- **Given request**
Rewrite every line of the data from the line containing "This screenshot has width=199, height=128." through the end, shifting each coordinate in the answers up by 135 and leaving the pictures out.

- **Data listing**

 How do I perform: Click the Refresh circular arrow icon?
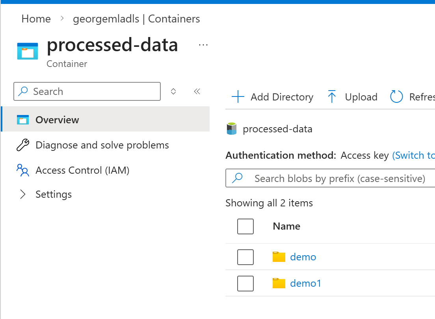click(x=396, y=97)
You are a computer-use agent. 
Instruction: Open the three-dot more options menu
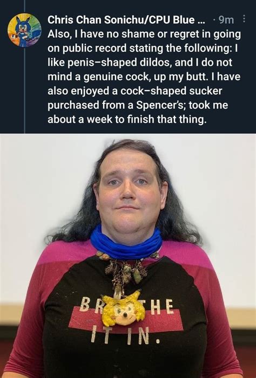coord(244,19)
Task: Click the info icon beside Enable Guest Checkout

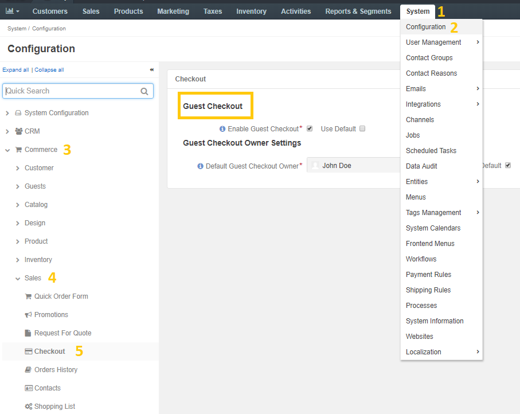Action: coord(222,128)
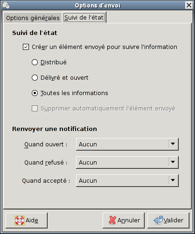Select the Distribué radio option
The height and width of the screenshot is (234, 195).
pos(35,62)
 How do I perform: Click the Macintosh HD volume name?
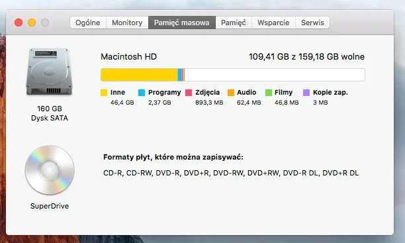[x=128, y=57]
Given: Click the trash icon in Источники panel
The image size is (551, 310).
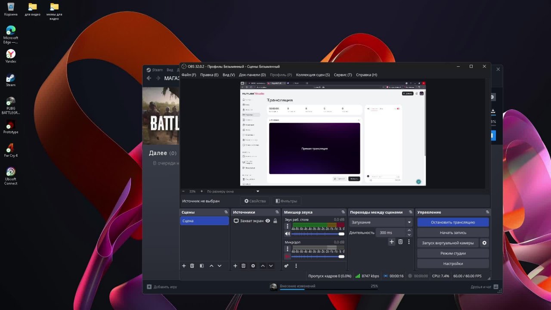Looking at the screenshot, I should pyautogui.click(x=243, y=266).
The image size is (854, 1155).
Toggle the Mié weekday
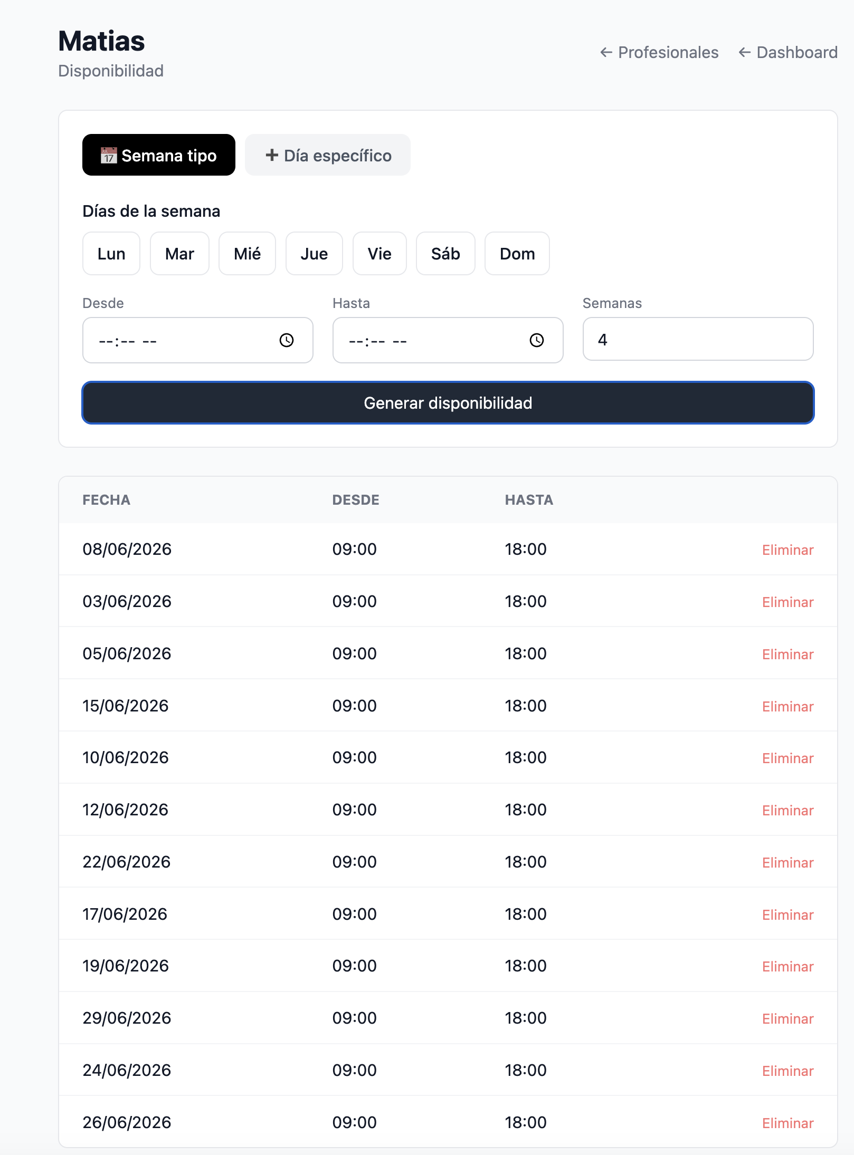tap(248, 254)
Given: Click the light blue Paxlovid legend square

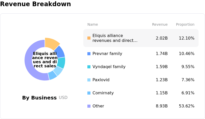Looking at the screenshot, I should pos(89,80).
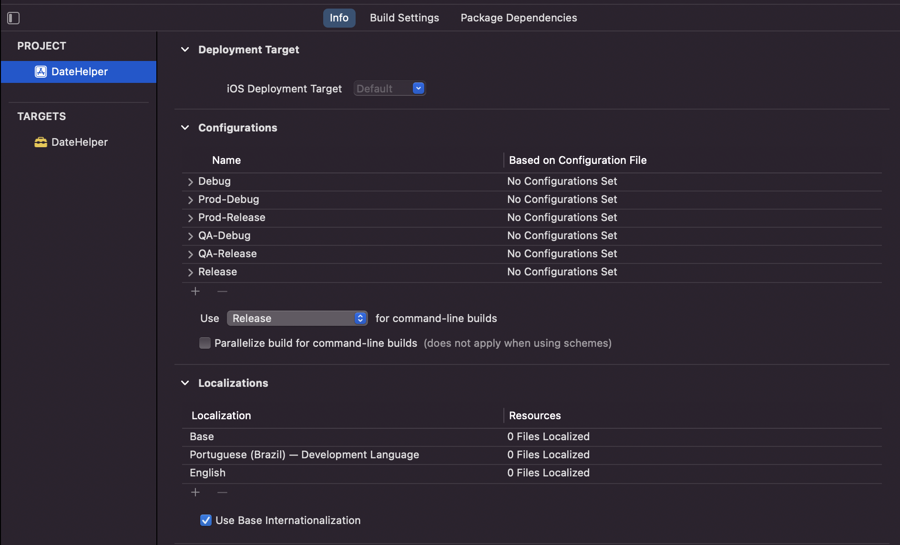Image resolution: width=900 pixels, height=545 pixels.
Task: Click the DateHelper project app icon
Action: click(x=41, y=71)
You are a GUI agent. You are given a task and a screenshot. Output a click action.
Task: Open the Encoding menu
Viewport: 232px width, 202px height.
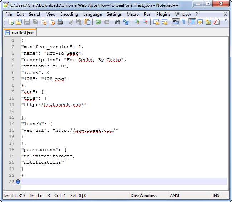click(69, 14)
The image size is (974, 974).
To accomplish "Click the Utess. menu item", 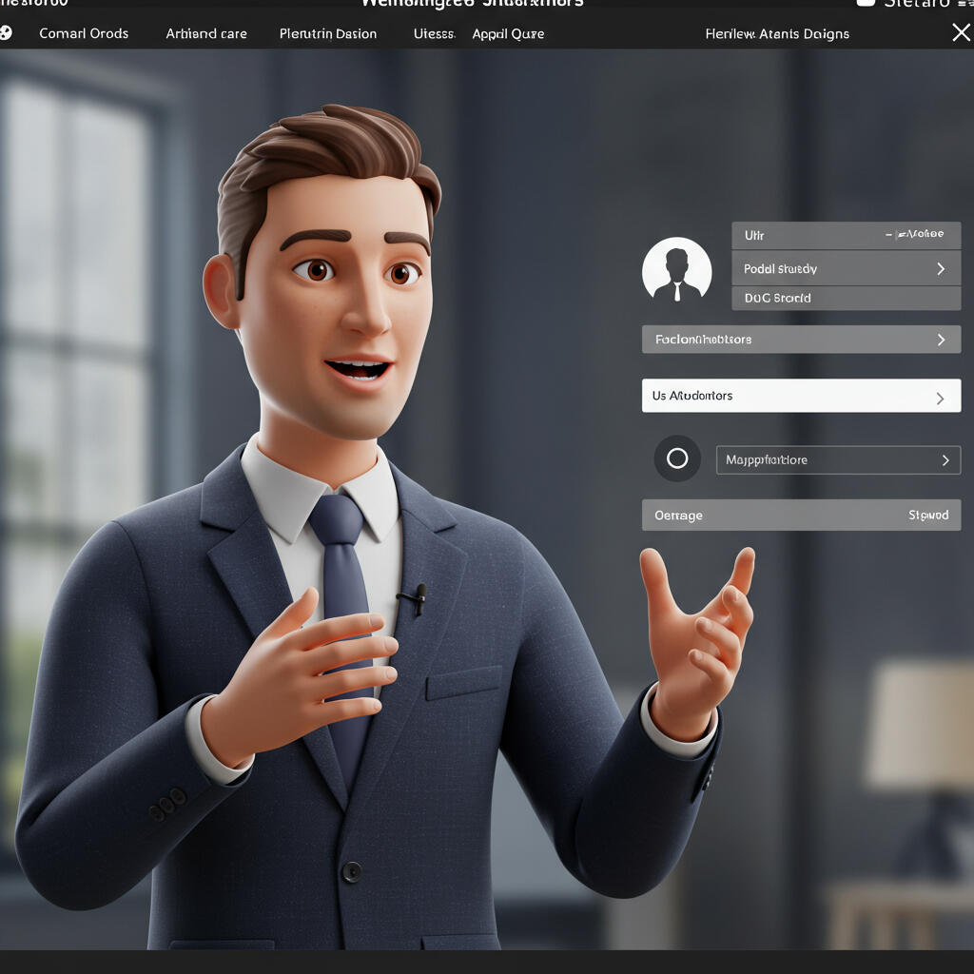I will click(x=435, y=33).
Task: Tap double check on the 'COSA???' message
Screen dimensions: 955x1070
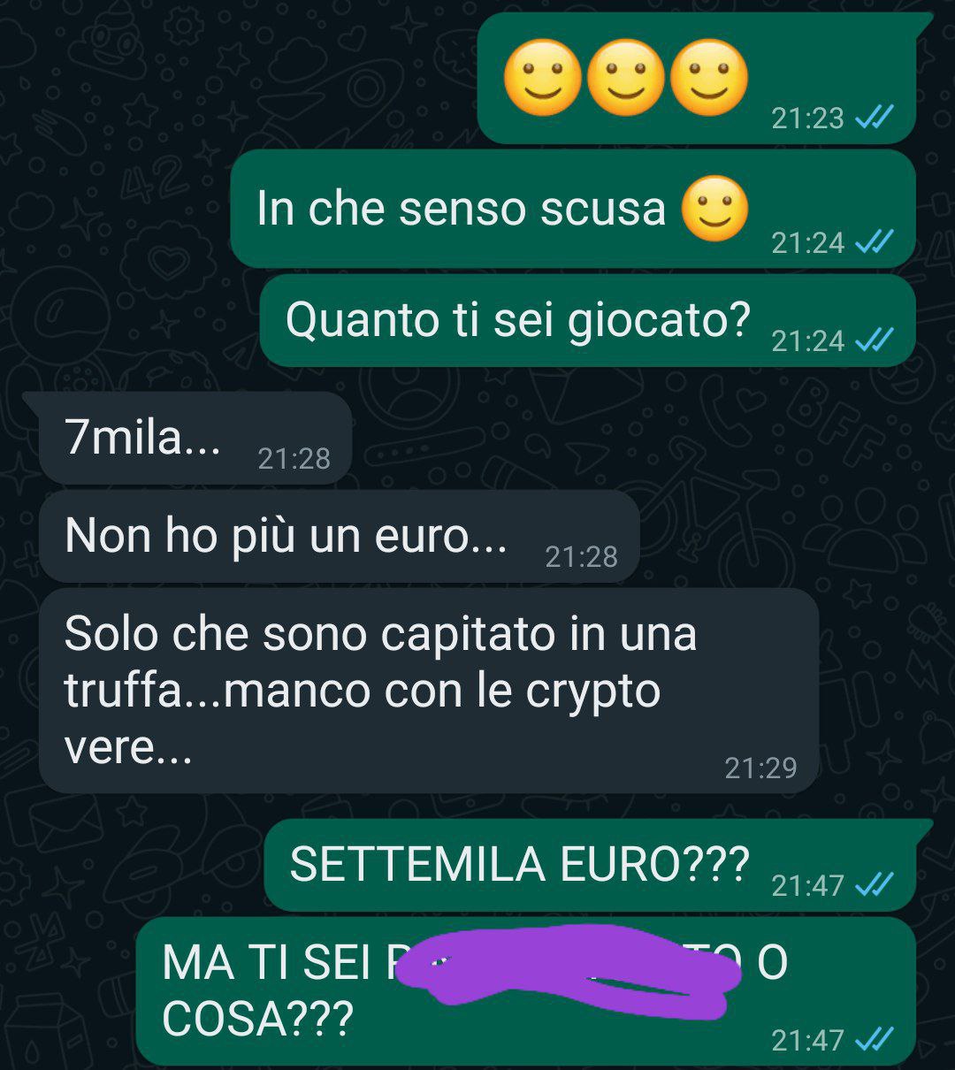Action: [875, 1039]
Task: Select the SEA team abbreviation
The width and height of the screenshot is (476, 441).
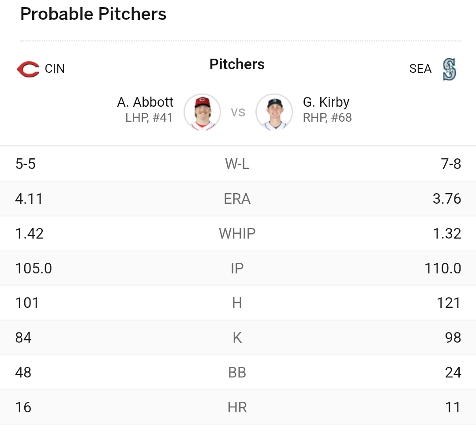Action: pyautogui.click(x=420, y=69)
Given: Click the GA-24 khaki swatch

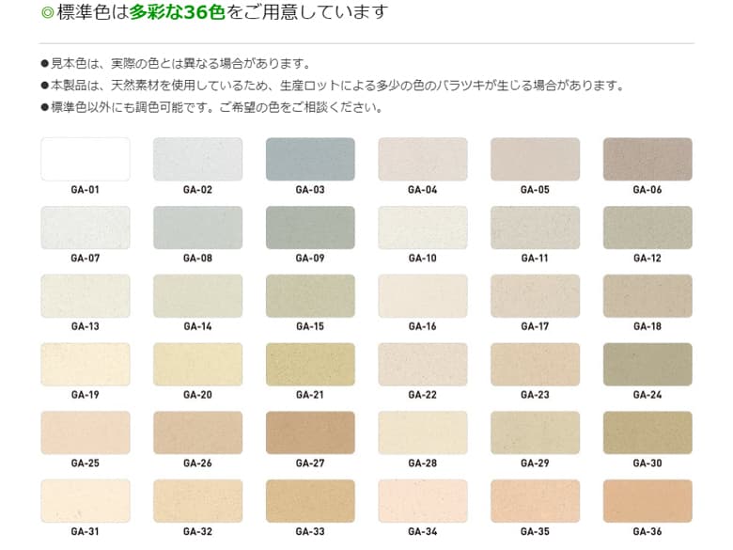Looking at the screenshot, I should pos(647,364).
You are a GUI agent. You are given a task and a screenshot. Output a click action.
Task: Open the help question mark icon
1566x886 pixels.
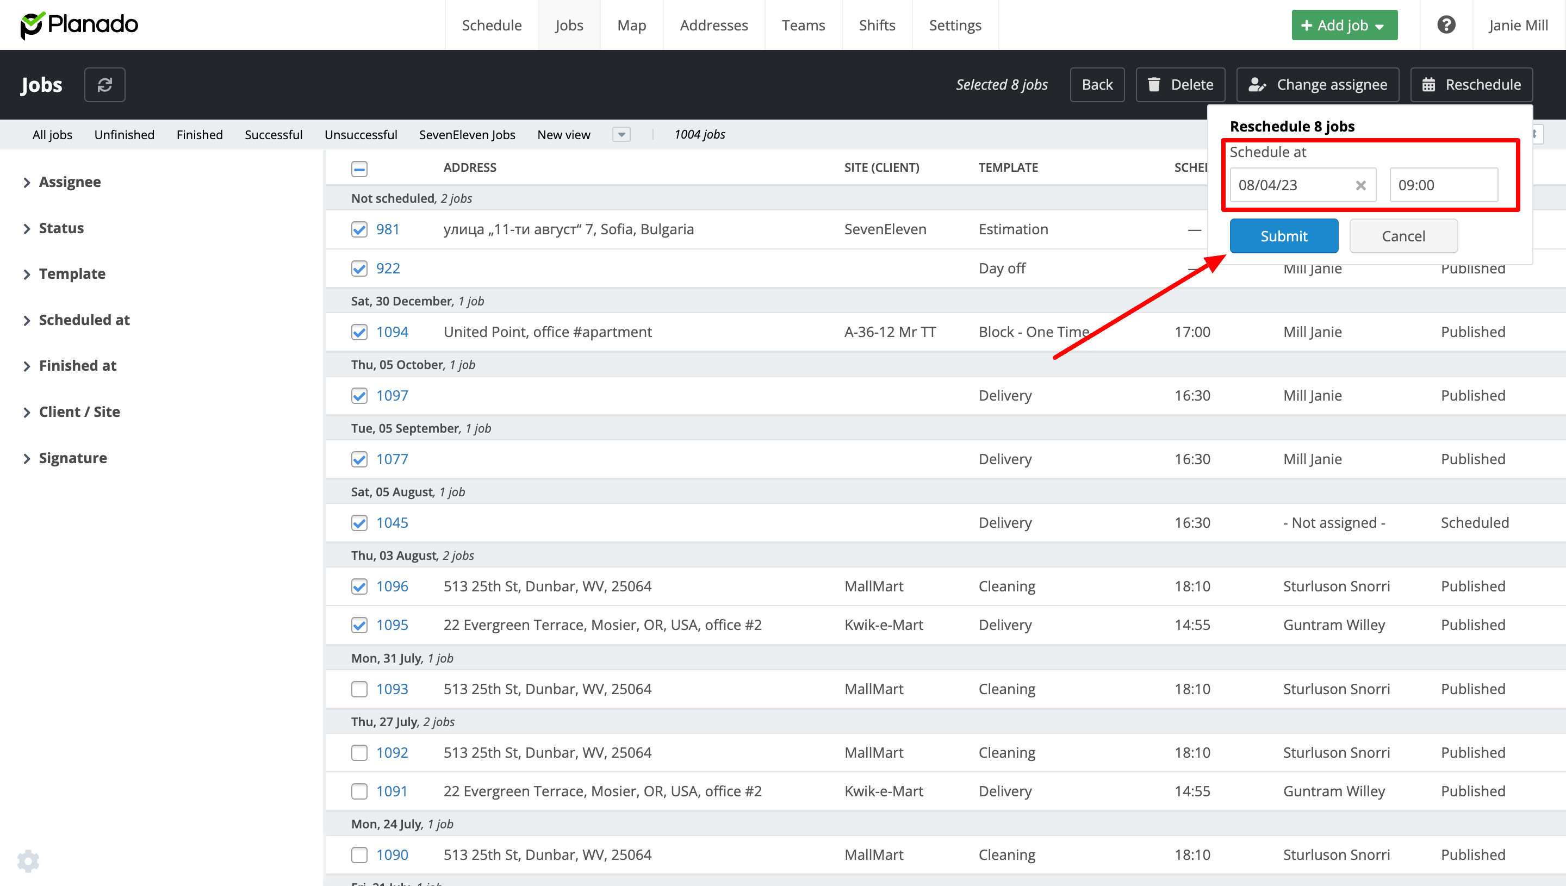pyautogui.click(x=1446, y=25)
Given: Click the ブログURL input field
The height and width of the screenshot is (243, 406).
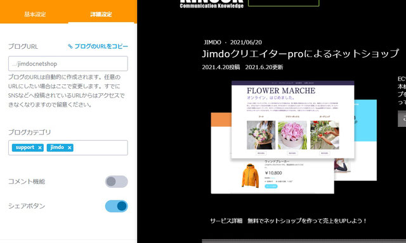Looking at the screenshot, I should click(x=68, y=63).
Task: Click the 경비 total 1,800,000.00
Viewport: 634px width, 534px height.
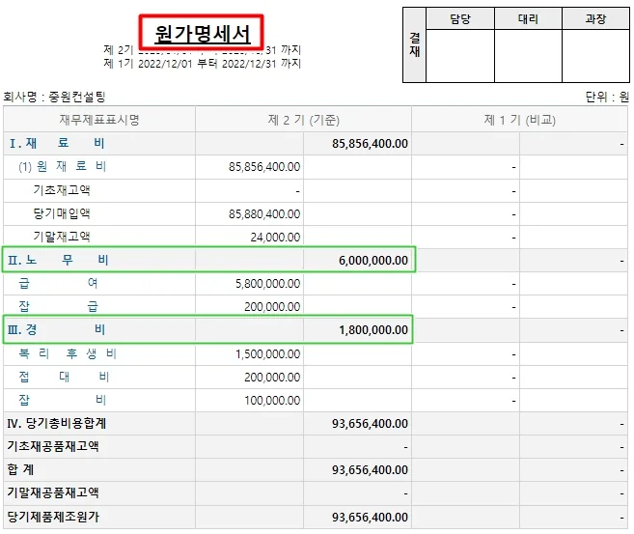Action: [x=373, y=329]
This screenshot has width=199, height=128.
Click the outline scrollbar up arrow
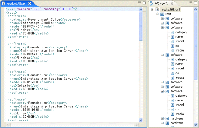[195, 9]
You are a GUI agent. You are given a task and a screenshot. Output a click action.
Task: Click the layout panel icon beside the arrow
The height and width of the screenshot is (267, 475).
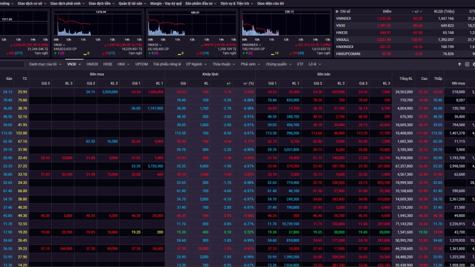pyautogui.click(x=466, y=64)
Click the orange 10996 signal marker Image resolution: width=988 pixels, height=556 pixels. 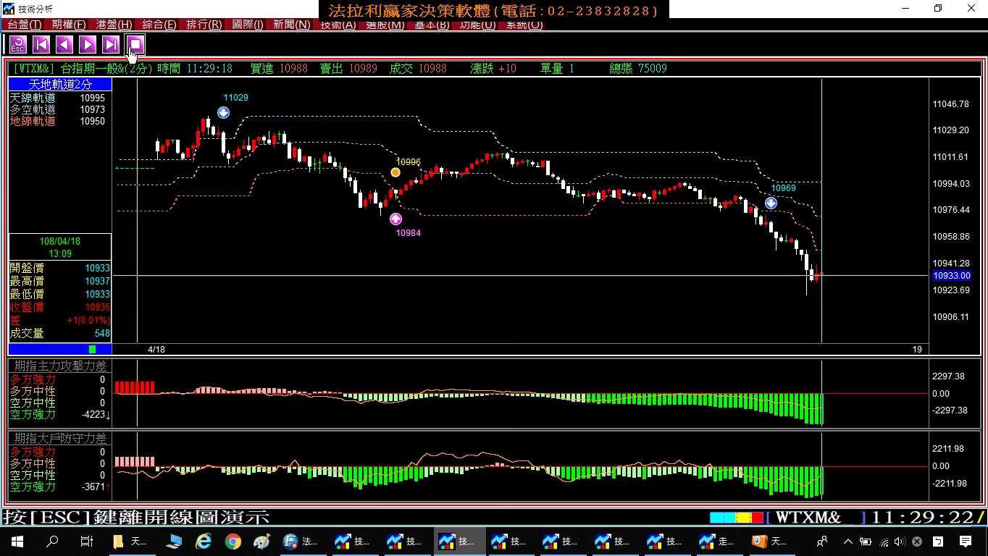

- **Full answer**
This screenshot has width=199, height=128.
Click the outline scrollbar up arrow
[330, 144]
You are a GUI agent. You are given a task and a screenshot. Output a click action.
Task: Click the layout panel icon beside the arrow
The height and width of the screenshot is (267, 475).
pyautogui.click(x=601, y=199)
Click the orange 10996 signal marker Image resolution: width=988 pixels, height=556 pixels. 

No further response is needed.